Another fantastic video. I run an Oxbridge Engineering activity at my school and the kids, who have never done anything with information theory before, absolutely love these videos and topics.
@@ArtOfTheProblem 16 to 18 year olds. It's always great when a new student comes in and the subject is broached. They have this wide eyed look of 'This is a field!?'
People like you contribute to making the internet a place where anyone can learn no matter where you come from or what your background is. Great explanation!
Absolutely amazing! I love these videos. For some one who didn't study computer science formally, rather ended up in this profession by interest and coincidence, these videos are a gold mine. Please keep them coming. I am sure I am not alone.
The wikipedia article is sofa king we todd did. Im a literal mathematician, degree and all, and I couldnt make heads or tails of that gibberish. So much for the wikipedia being written for laymen. A mathematician couldnt make sense of it. The wikipedia articles are clearly written for people who are NOT laymen in the field. This video immensely IMMENSELY simplifies whats going on. Great video.
Please continue this with a followup describing how a consensus group can distributively sign a message without anyone learning the secret and risk signing other messages without consensus. As always your videos are the best.
Wow this was very informative, I love it. It's amazing how easy you break it down. I hope you gain more exposure so students at Universities or anyone for that matter can get a better understanding of how something so complex can easily be explained. It really shows the depth of your knowledge on such topics.
I came across Shamir's secret sharing scheme a few weeks ago, but this explanation makes everything crystal clear. I'd love to see more info on the modular arithmetic version of the polynomial this scheme uses. I'd also love to see an explanation as to why knowing less than k shares reveals no information. This is not the case for the Real polynomial example (it's not 100% clear what it means to be a random point on the R^2 plane, but a naïve y-axis encoding seems like it would leak some information based on the statistical properties of the rest of the points. Even worse if the numbers are integers, or at least rational.)
I don’t think any information is leaked, although I’m not certain. Imaging two points are required (secret line). Having just one point without knowing the slope means any number on the y axis could be the correct secret (all are still equally likely). The same logic should apply for higher order secret curves. Any number of possible curves would remain equally likely until as many points as required are know.

The tasks ▸
1: In the comment thread, how old are the students in the Oxbridge Engineering activity?
2: Reproduce the part of the comment thread starting with "Another fantastic video." and going on through "am not alone.".

Information shown ▸
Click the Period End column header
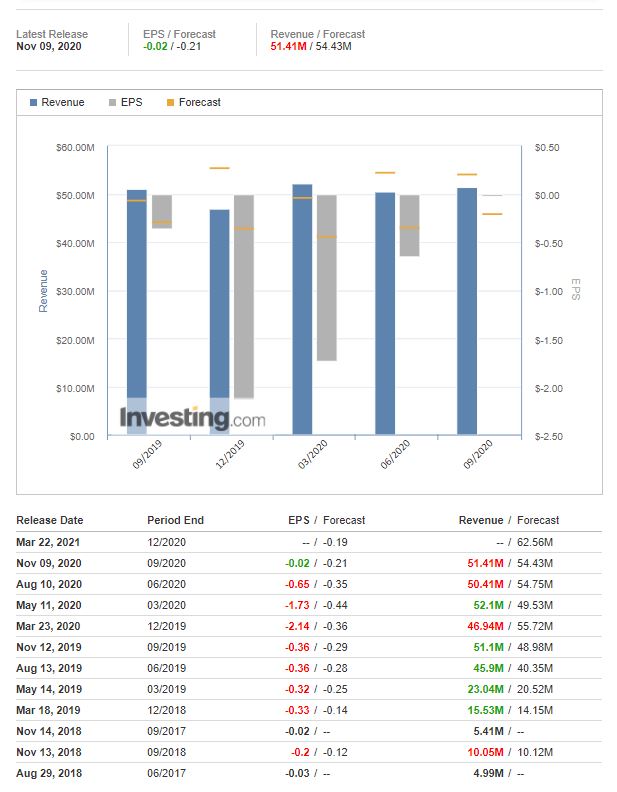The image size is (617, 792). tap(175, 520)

* * *

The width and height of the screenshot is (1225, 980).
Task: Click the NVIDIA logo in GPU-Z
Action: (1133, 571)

Solutions ▸
1: 16 to 18 years old.

2:
Another fantastic video. I run an Oxbridge Engineering activity at my school and the kids, who have never done anything with information theory before, absolutely love these videos and topics.
@@ArtOfTheProblem 16 to 18 year olds. It's always great when a new student comes in and the subject is broached. They have this wide eyed look of 'This is a field!?'
People like you contribute to making the internet a place where anyone can learn no matter where you come from or what your background is. Great explanation!
Absolutely amazing! I love these videos. For some one who didn't study computer science formally, rather ended up in this profession by interest and coincidence, these videos are a gold mine. Please keep them coming. I am sure I am not alone.